═════ Provided data ═════

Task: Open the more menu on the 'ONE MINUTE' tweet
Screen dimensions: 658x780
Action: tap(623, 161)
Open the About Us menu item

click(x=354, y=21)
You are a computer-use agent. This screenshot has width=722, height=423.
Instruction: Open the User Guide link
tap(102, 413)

═════
═════ Provided data ═════

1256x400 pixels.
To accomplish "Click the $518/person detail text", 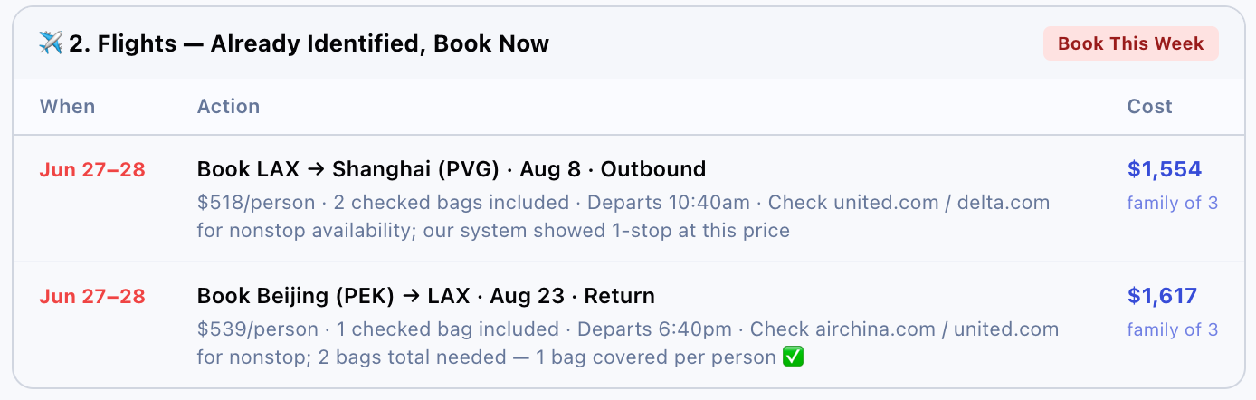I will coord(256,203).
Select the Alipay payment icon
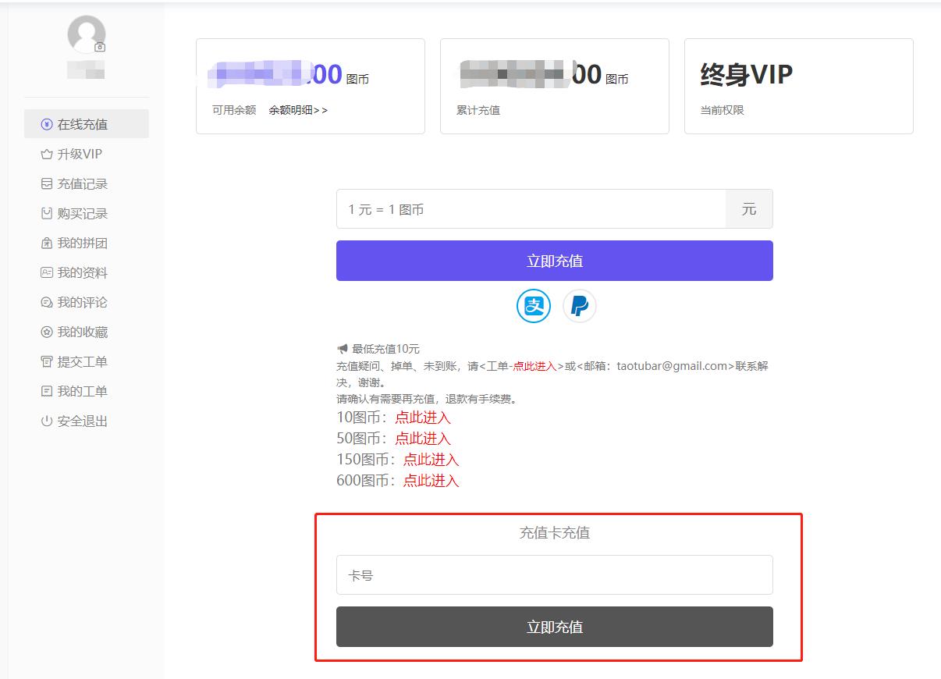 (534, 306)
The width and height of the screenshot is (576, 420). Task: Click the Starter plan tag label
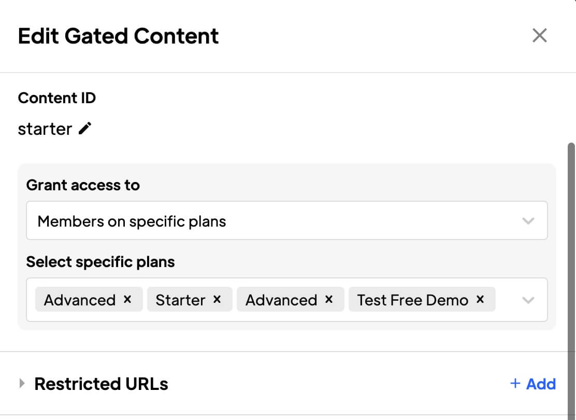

═════

**What you will do**
Find the lines in the records that contain the word "screenshot", then copy every one of them.

**Answer box**
You are a computer-use agent. This screenshot has width=722, height=423.
The width and height of the screenshot is (576, 420). Task: Click the Starter plan tag label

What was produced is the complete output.